But it’s even more than that.

Colorism cultivates and perpetuates anti-blackness in our desi communities.

Colorism makes it easier for racism to settle comfortably in our dialogue because devaluing dark skin is already ingrained into our psyches.

It breeds a complicit youth, who take the lustrous parts of black culture, like music and language and style, but drop the ball in understanding the nuances of racial tensions in American society.

We give ourselves a pass because we too fall prey to hateful discrimination for being “other” in white spaces, while simultaneously forgetting our privilege as non-black people of color.

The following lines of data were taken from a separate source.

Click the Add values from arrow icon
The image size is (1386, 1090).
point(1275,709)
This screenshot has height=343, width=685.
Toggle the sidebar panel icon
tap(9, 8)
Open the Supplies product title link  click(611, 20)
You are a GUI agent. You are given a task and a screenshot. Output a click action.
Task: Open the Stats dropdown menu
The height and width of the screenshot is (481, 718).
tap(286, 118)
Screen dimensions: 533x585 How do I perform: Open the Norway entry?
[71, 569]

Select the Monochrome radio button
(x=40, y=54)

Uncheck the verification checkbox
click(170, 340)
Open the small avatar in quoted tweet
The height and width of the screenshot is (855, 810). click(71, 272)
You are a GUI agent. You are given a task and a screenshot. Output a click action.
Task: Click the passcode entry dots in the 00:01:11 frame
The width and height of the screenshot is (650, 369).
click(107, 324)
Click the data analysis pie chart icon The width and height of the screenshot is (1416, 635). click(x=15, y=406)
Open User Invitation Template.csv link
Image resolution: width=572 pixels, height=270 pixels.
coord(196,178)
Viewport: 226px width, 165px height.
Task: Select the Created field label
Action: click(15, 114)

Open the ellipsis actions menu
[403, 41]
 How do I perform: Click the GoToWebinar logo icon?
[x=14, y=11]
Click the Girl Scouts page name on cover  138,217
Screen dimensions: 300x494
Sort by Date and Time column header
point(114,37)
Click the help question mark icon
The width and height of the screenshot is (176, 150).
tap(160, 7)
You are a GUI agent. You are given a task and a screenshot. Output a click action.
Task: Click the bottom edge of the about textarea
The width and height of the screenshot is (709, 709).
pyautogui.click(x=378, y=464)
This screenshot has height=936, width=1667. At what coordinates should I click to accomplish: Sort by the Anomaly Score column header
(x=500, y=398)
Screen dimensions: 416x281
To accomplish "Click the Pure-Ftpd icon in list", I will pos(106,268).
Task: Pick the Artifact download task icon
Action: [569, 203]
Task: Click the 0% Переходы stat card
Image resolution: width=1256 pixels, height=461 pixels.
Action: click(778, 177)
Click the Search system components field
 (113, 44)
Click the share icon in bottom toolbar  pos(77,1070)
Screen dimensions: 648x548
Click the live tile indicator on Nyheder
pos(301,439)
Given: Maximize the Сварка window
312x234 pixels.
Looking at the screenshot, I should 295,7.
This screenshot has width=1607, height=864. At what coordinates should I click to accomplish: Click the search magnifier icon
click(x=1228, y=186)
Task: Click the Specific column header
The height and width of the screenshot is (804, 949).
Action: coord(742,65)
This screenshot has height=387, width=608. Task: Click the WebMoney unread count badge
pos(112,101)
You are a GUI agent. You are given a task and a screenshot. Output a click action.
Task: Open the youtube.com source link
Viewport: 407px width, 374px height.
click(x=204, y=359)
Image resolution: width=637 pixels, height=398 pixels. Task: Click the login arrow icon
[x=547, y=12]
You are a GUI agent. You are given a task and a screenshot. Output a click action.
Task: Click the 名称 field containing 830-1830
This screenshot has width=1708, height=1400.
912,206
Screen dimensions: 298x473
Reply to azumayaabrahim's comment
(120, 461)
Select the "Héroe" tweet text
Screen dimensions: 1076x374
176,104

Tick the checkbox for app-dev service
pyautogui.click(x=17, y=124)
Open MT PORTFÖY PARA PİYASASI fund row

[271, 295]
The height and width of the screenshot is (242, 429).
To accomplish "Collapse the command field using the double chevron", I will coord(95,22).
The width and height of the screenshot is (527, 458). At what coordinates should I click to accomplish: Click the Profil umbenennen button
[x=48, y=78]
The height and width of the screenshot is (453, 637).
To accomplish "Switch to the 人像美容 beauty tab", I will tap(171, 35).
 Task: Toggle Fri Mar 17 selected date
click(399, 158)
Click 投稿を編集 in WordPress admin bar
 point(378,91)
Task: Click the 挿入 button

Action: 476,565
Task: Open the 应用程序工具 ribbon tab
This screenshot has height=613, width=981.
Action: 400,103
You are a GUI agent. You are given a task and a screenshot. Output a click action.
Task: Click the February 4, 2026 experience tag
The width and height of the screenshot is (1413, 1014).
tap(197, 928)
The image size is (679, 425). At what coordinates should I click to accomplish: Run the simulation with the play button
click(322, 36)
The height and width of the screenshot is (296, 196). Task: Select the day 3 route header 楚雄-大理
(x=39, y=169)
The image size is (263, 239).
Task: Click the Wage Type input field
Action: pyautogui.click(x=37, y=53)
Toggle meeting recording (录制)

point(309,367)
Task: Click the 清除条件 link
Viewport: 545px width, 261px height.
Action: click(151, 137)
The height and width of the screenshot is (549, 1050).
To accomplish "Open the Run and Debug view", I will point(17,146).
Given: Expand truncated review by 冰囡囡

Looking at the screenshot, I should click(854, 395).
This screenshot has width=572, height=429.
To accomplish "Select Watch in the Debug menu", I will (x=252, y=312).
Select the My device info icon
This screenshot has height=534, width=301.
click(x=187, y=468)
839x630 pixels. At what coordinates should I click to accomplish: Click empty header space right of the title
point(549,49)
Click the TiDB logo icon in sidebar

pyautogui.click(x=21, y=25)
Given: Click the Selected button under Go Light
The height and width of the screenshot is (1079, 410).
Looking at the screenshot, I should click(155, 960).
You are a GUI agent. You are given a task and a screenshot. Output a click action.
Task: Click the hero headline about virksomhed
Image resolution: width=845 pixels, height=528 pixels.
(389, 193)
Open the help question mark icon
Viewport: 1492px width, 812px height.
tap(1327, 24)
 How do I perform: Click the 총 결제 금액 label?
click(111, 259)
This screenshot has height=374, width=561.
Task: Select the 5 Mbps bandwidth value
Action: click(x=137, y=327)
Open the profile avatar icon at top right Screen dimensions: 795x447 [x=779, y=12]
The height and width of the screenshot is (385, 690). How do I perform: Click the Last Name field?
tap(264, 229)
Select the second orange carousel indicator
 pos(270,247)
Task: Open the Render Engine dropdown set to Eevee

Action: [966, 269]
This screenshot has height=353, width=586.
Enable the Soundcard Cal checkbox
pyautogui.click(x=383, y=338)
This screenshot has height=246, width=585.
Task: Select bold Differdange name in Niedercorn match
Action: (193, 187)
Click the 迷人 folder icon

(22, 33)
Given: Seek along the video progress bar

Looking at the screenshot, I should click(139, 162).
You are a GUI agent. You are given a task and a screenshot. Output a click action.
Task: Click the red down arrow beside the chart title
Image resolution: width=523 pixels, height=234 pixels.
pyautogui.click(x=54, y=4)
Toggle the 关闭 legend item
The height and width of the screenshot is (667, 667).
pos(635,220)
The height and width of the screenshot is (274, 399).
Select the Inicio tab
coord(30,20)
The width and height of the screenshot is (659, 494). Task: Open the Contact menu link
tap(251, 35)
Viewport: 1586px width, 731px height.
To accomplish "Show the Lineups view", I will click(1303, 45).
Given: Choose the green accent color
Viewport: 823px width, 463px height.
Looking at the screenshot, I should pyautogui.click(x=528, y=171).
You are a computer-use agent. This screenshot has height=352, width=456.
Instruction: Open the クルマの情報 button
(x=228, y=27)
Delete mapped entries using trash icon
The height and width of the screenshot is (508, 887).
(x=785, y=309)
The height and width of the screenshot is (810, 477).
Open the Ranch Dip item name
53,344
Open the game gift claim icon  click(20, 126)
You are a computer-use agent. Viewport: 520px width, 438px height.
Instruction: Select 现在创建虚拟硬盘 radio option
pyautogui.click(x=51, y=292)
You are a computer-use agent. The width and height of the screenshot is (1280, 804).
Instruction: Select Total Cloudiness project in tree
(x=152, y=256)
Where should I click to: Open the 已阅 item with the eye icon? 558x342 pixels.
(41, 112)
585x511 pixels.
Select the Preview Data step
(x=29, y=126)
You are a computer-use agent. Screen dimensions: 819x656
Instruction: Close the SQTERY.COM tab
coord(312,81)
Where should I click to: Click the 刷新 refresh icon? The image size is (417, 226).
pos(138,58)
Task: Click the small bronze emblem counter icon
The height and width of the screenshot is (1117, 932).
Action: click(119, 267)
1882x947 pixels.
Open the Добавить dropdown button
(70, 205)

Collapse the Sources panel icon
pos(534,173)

This mentality that continues to persist across generations of Desi Americans only further feeds into the discrepancies of the model minority myth, that insists that we, as a demographic group, are expected to perform better socioeconomically.

But by convincing ourselves that we are somehow better than our dark-skinned brothers and sisters, better than our fellow black Americans, we contribute to the longevity of systemic oppression and white supremacy.

So what do we do?

We start and continue conversations about how the coordinated damage of colorism and anti-blackness work hand in hand in our communities. We work to dismantle the hierarchy of color by letting our girls get darker without condemning their self-esteem and checking our elders when they try to justify their prejudices because of media-based stereotypes.

We let our boys know that unless they’re willing to shoulder the weight of centuries of racial discrimination on their shoulders, they should keep their liberal use of the N-word from their tongues. We loudly speak up against institutional anti-blackness at every level, but we also silently support our black brothers and sisters when their voices are the ones that need to be heard.

We work from the inside out, because our solidarity is hypocritical if we aren’t self-aware or actively working to disassemble the issues that continue to plague our communities to this day.

And then maybe I’ll rest assured that my little sister will be happy enough in her brown skin to never feel the need to squeeze lemon juice on anything but her biryani.